■ **What needs to be done**
Find all the lines in the material below with the word "agent", and copy them.

■ **Input data**
⁂

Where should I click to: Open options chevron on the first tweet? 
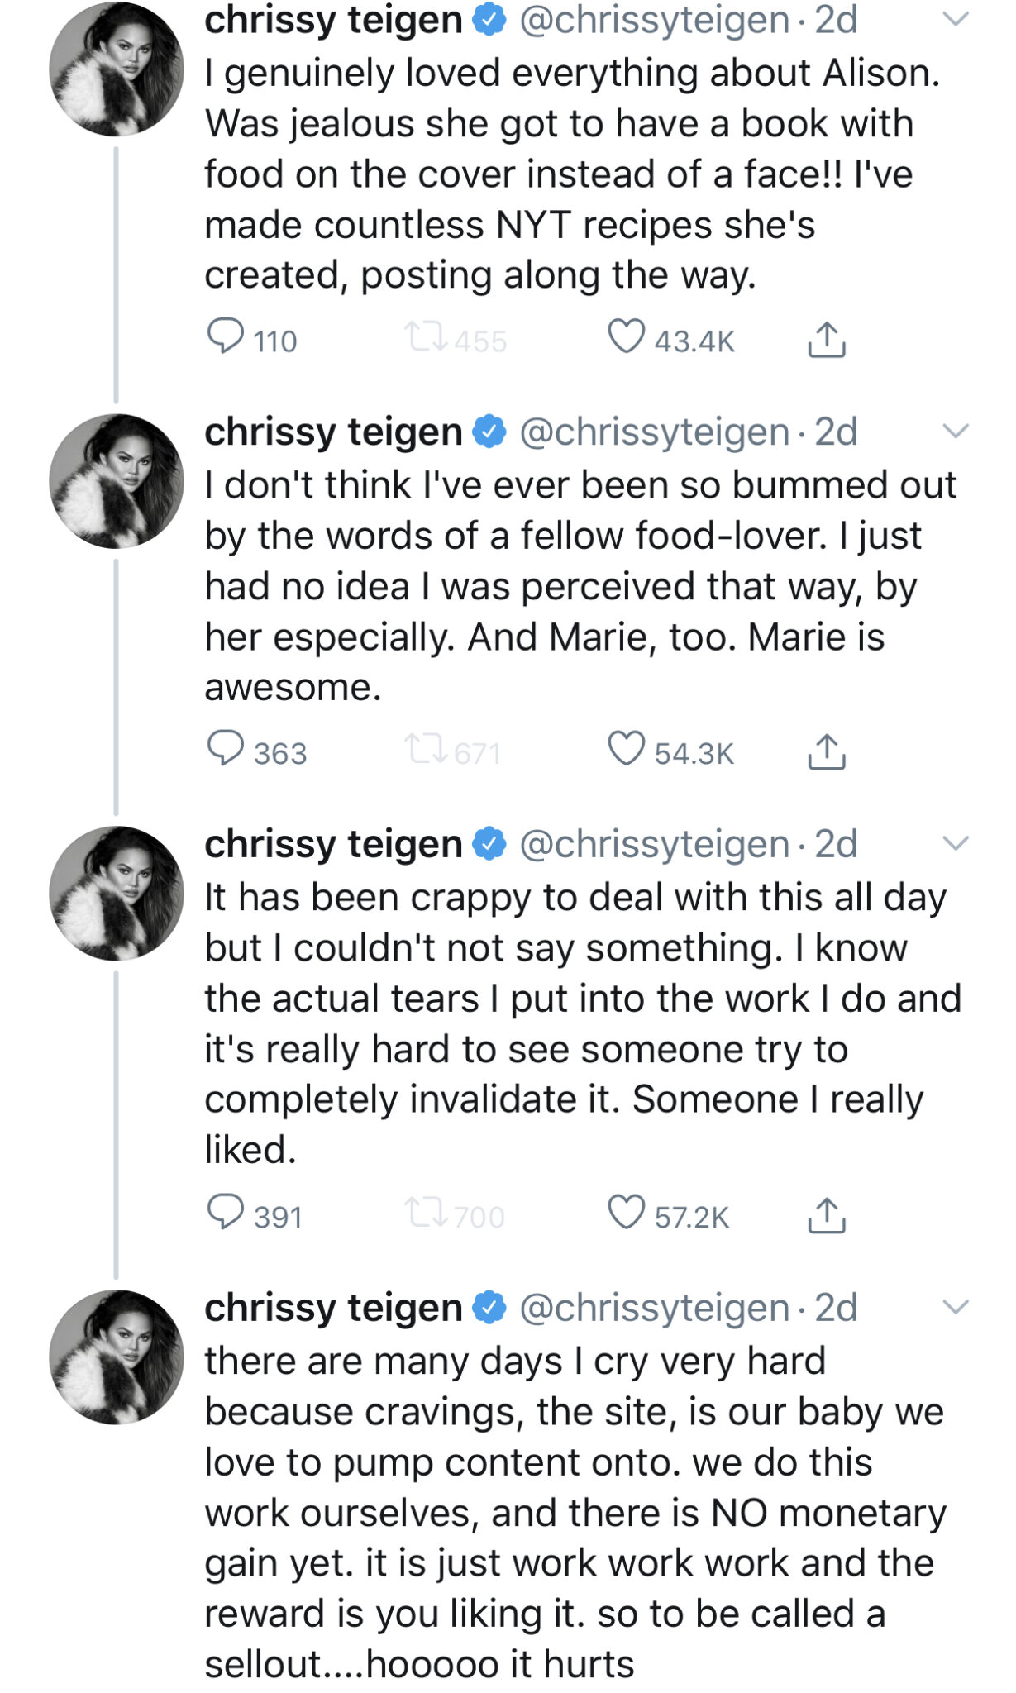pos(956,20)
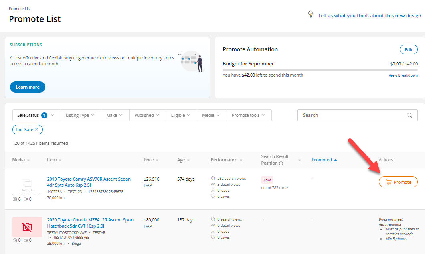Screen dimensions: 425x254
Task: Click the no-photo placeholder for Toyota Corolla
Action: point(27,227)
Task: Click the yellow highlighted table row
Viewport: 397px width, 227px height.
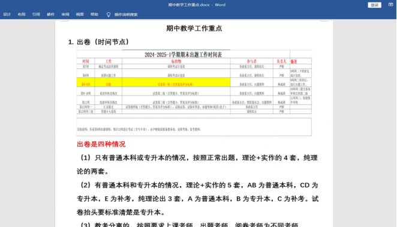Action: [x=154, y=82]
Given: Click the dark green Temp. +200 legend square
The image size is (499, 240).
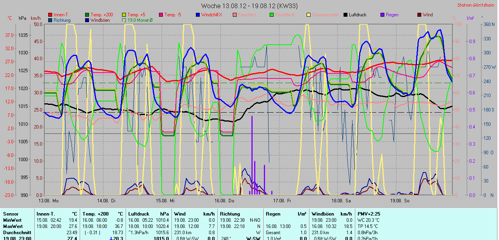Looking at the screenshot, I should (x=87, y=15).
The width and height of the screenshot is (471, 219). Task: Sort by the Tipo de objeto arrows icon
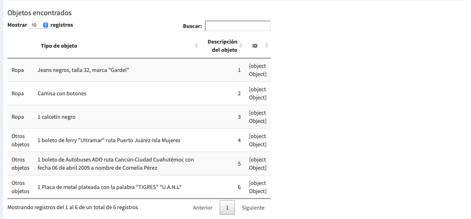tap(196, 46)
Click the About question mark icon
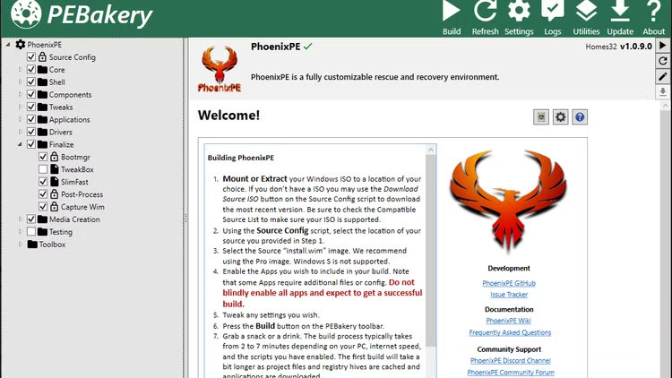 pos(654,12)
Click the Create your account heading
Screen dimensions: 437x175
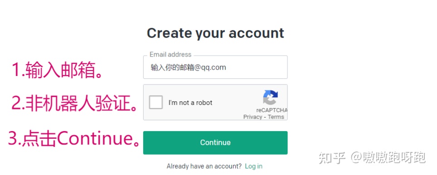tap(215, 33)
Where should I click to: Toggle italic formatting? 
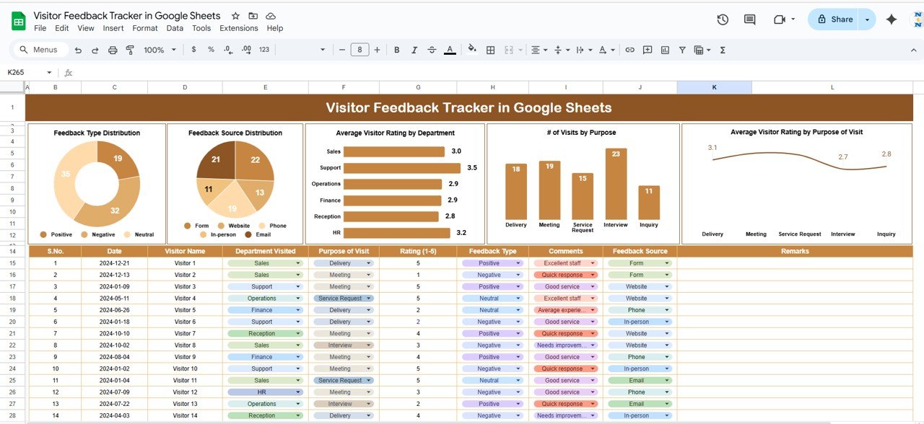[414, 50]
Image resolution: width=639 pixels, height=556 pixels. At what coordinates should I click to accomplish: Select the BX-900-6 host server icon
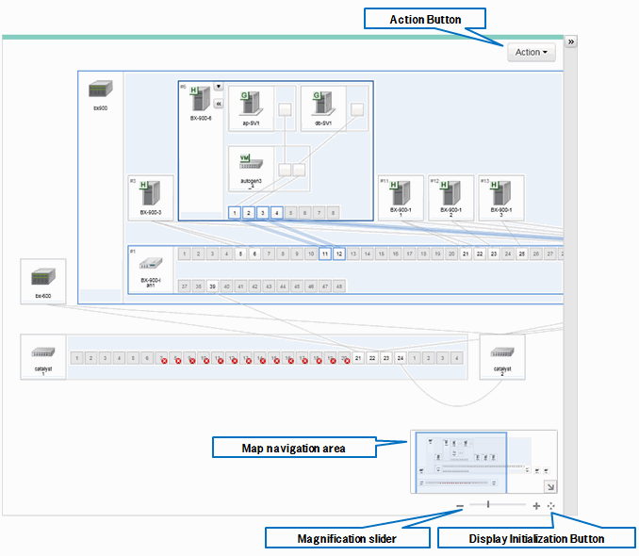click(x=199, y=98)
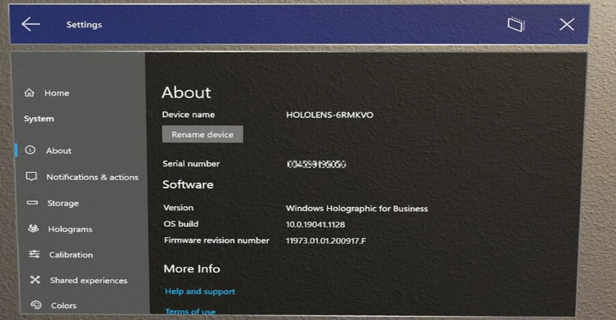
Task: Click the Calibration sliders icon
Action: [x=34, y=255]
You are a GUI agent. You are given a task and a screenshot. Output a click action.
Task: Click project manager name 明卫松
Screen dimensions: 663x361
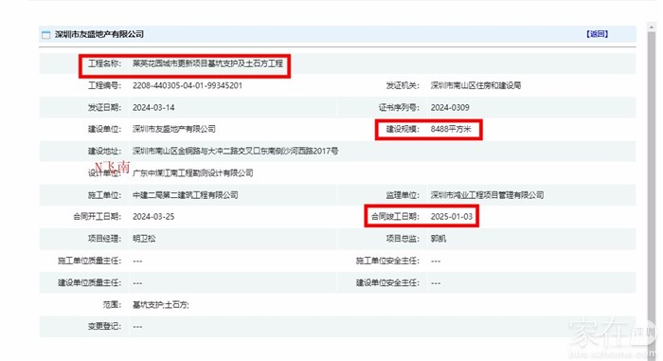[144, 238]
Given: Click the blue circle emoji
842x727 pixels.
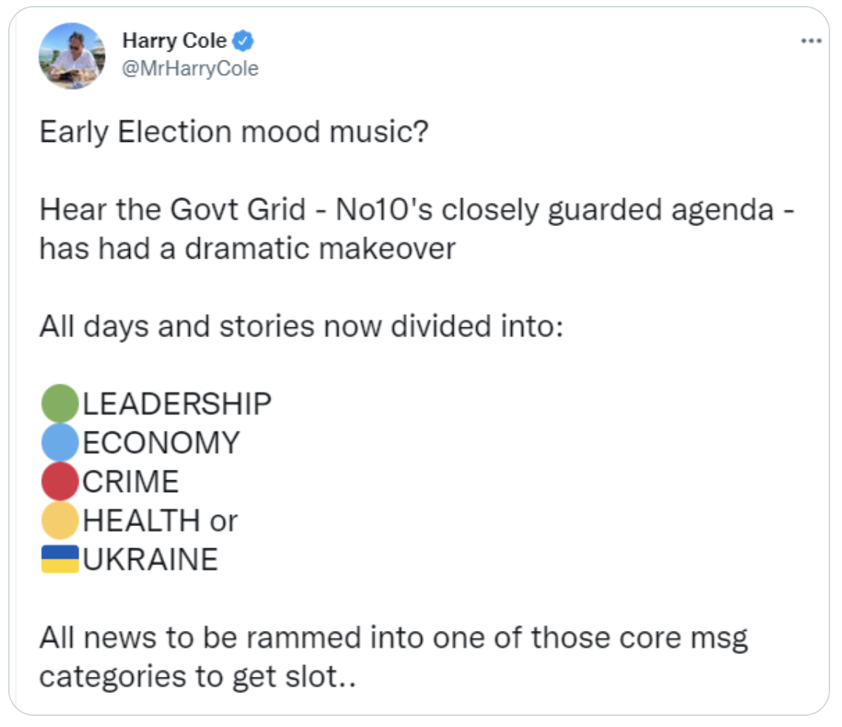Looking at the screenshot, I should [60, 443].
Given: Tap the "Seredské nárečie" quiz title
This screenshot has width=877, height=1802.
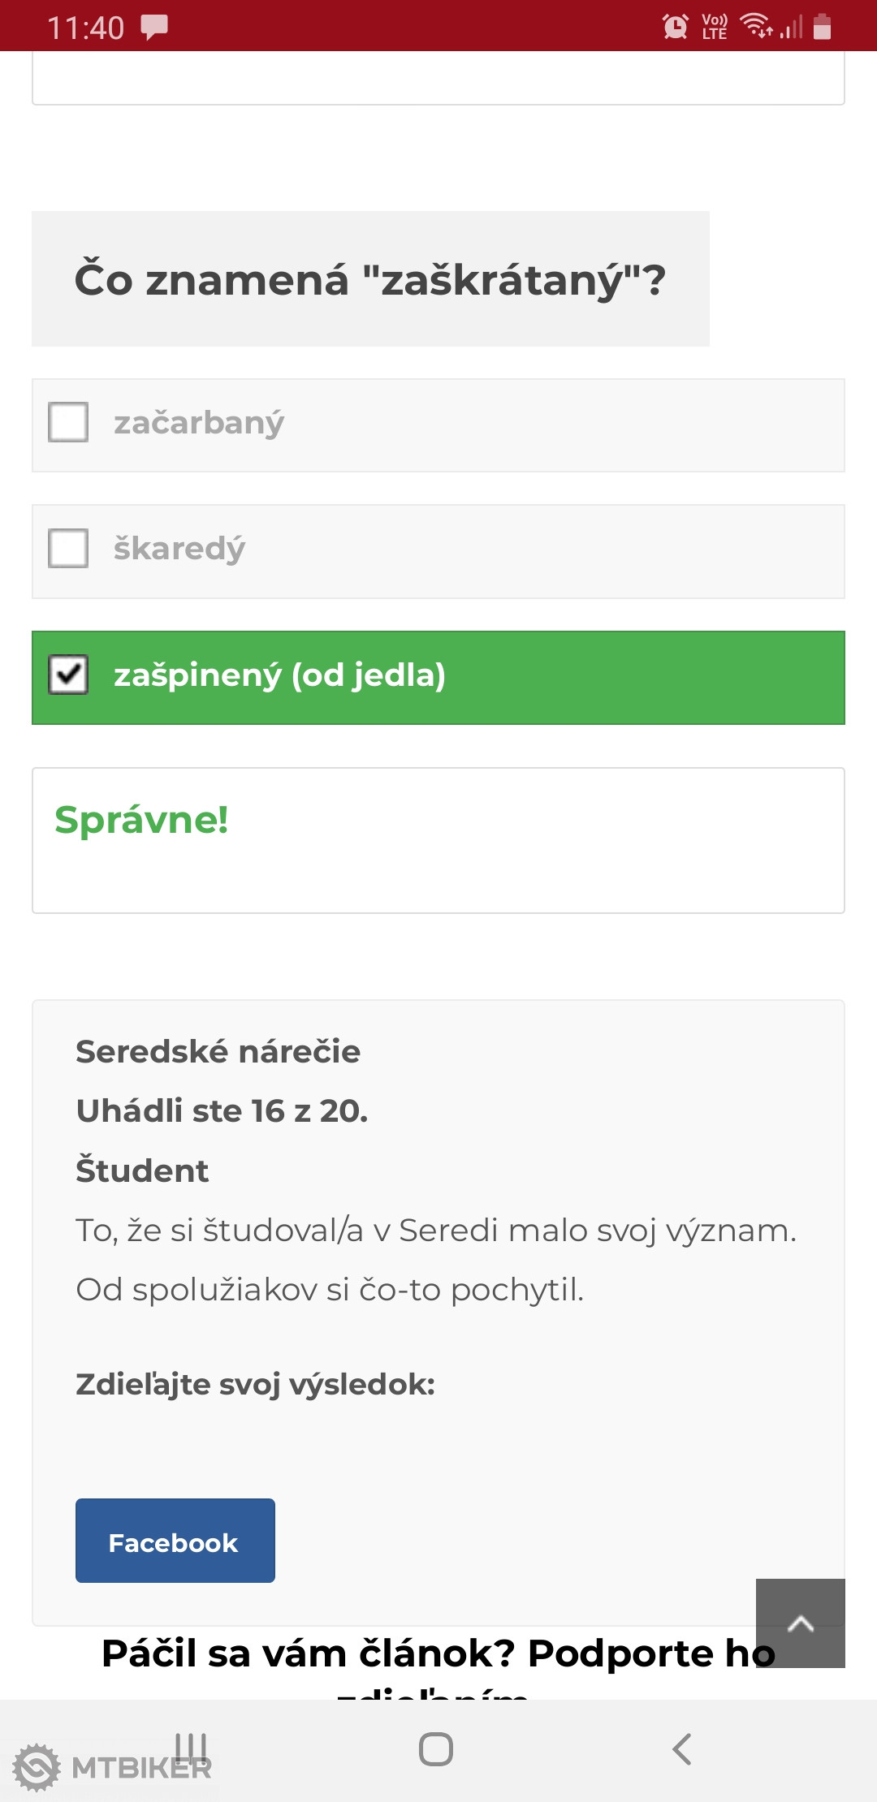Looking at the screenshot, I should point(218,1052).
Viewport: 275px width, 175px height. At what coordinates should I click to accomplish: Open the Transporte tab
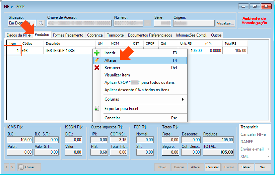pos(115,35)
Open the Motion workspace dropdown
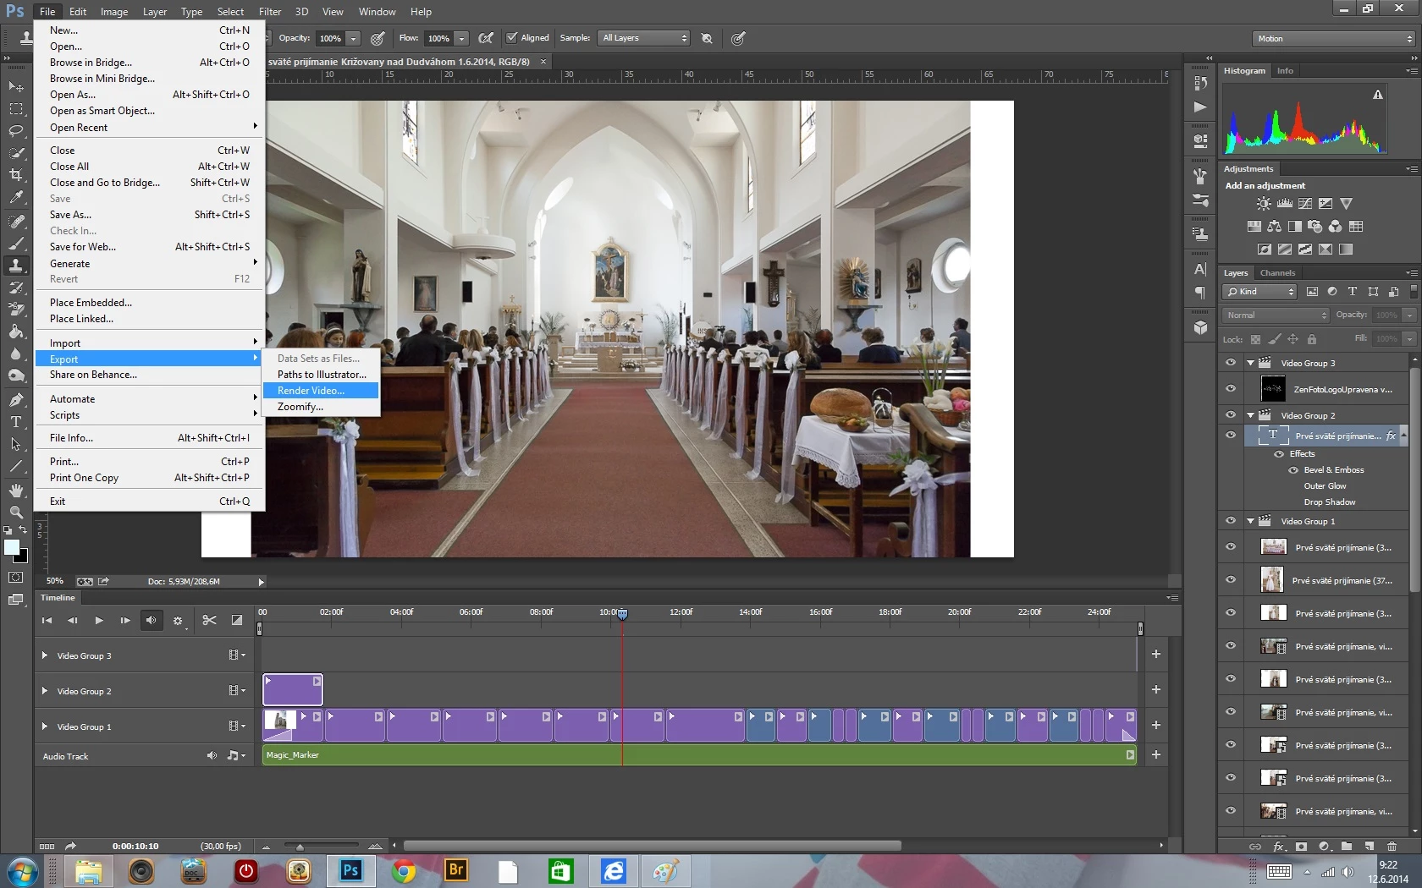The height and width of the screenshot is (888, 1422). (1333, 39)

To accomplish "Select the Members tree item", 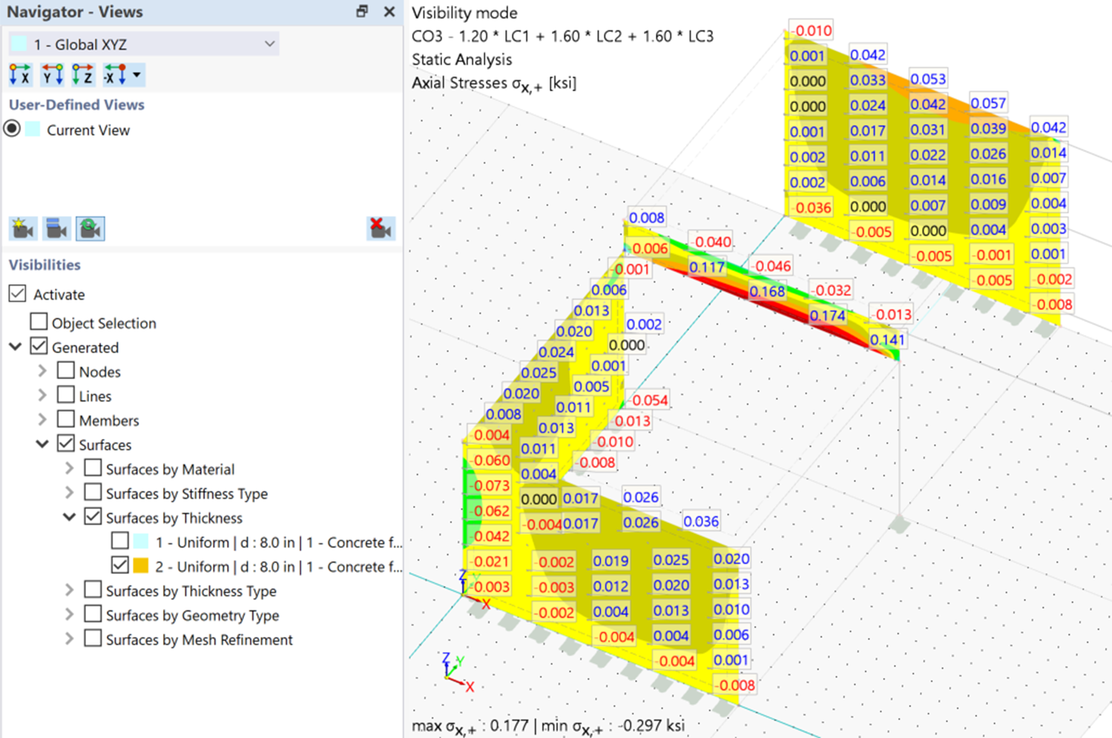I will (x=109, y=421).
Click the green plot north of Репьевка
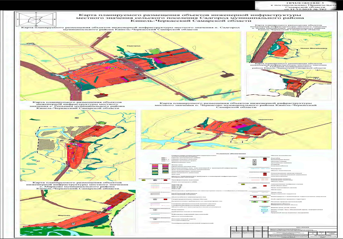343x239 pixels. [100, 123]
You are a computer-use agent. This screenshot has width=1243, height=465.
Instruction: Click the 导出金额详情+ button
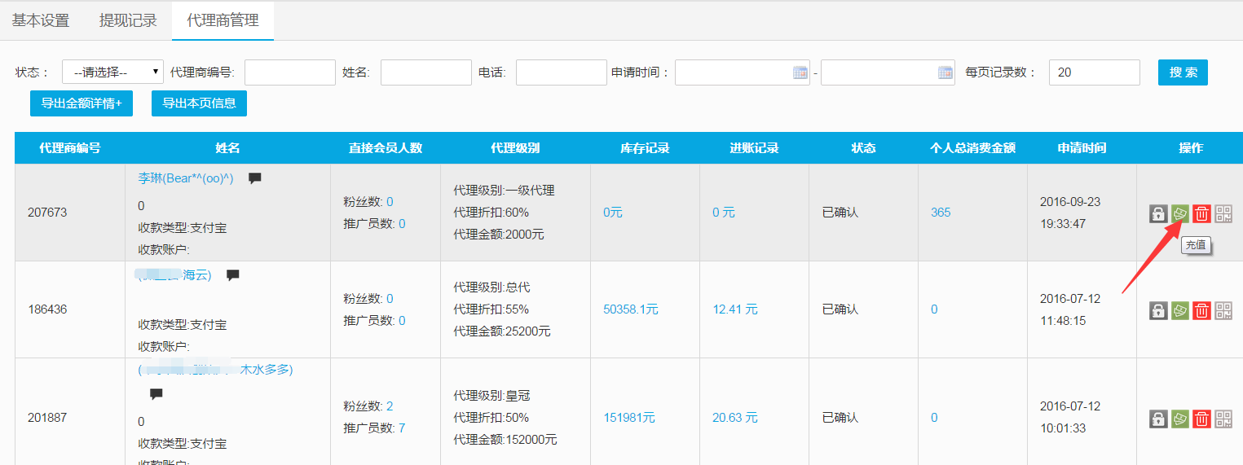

⁂

■ **The answer**
You are a GUI agent. You are given a task and a screenshot. Output a click action.
You are a computer-use agent. This screenshot has width=1243, height=465.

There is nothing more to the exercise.